Bonifácio VIII e o primeiro Jubileu da história


Para o homem medieval, «jubileu» equivalia a «indulgência» e antes que Bonifácio viii — no ano de 1300 — anunciasse ao mundo o grande perdão, a cristandade medieval nunca tinha celebrado um jubileu como o entendemos hoje. As afirmações presentes na Crónica do cisterciense Alberico das Três Fontes, segundo as quais «se declara que este ano [1208] seja celebrado como o quinquagésimo, ou jubileu, e de remissão», referem-se, com toda a probabilidade, à indulgência concedida naquela época por Inocêncio iii a quantos iam em procissão atrás da imagem de Verónica. Se se tratasse de um verdadeiro jubileu, os vestígios deixados nas crónicas e nos documentos teriam sido muito diferentes, nem se poderia explicar por que motivo seria convocado em 1208, ano que não assinalava qualquer celebração especial.

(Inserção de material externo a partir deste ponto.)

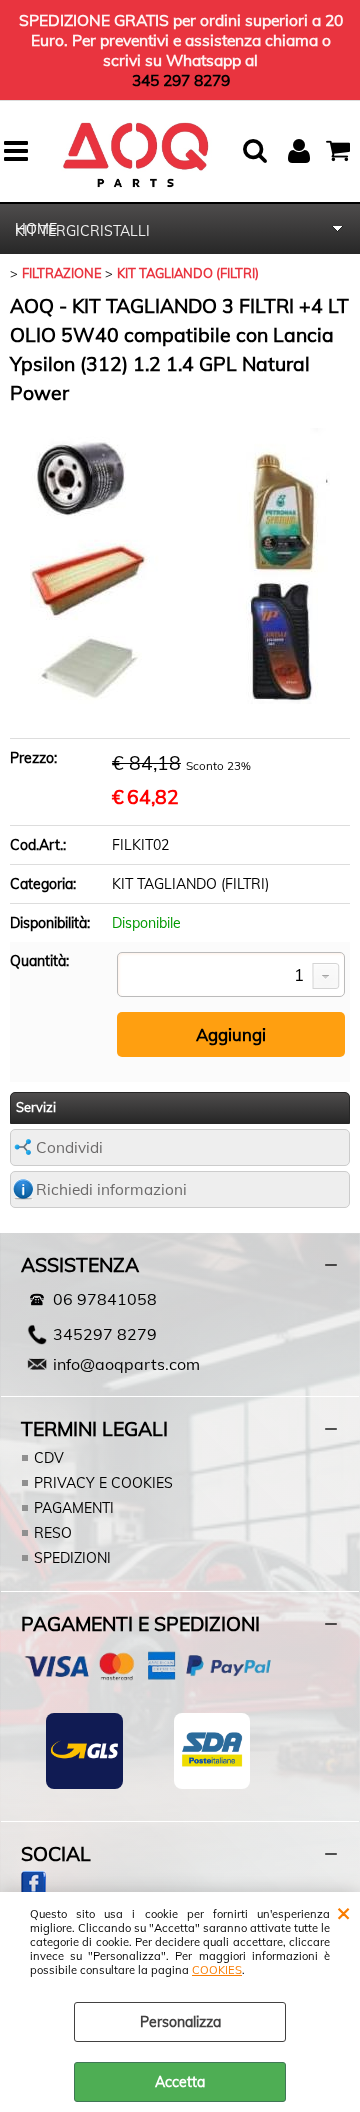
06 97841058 (105, 1299)
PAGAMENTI (74, 1508)
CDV (49, 1458)
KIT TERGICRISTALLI (82, 231)
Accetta (180, 2082)
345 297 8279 (181, 80)
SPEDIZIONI (72, 1558)
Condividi (69, 1147)
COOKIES (217, 1970)
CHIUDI (343, 1912)
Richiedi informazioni (111, 1189)
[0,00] (340, 151)
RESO (53, 1533)
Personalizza (180, 2022)
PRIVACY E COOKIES (103, 1483)
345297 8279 (105, 1334)
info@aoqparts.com (126, 1364)
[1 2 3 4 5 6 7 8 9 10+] (231, 976)
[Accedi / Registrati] (301, 151)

Portanto, foi Bonifácio viii que deu origem ao Jubileu cristão. No entanto, a ideia não nasceu na mente do Pontífice, nem na dos seus colaboradores mais próximos. Graças a uma fonte de importância extraordinária, o De centesimo seu Jubileo anno liber (Livro sobre o centésimo ano, ou Jubileu), de Jacopo Stefaneschi, cardeal diácono de São Jorge “al Velabro” (um magnífico exemplar está conservado no cód. g . 3, no Arquivo de São Pedro, na Biblioteca Apostólica do Vaticano), podemos efetivamente conhecer os antecedentes da decisão, que no final levaram o Papa Caetani a conceder ao mundo a «pleníssima» remissão dos pecados.

«Propagou-se um boato, narra Stefaneschi, a respeito do ano santo, cujo início iminente era então esperado com o número 1300. (...) Difundiu-se uma promessa: quem fosse a Roma, à basílica de São Pedro, Príncipe dos Apóstolos, obteria a pleníssima remissão de todos os pecados». Assim, surgiu um boato que correu no meio do povo: o encerramento do centésimo ano traria consigo a promessa de uma indulgência «pleníssima». Stefaneschi ajuda-nos a conhecer os efeitos desta convicção, ainda que até para ele não seja clara a sua causa, ou pelo menos a sua motivação imediata, dado que a próxima ou remota residia na fervorosa expetativa escatológica que permeou a cristandade durante toda a Idade média, alcançando os seus picos mais altos no século xiii .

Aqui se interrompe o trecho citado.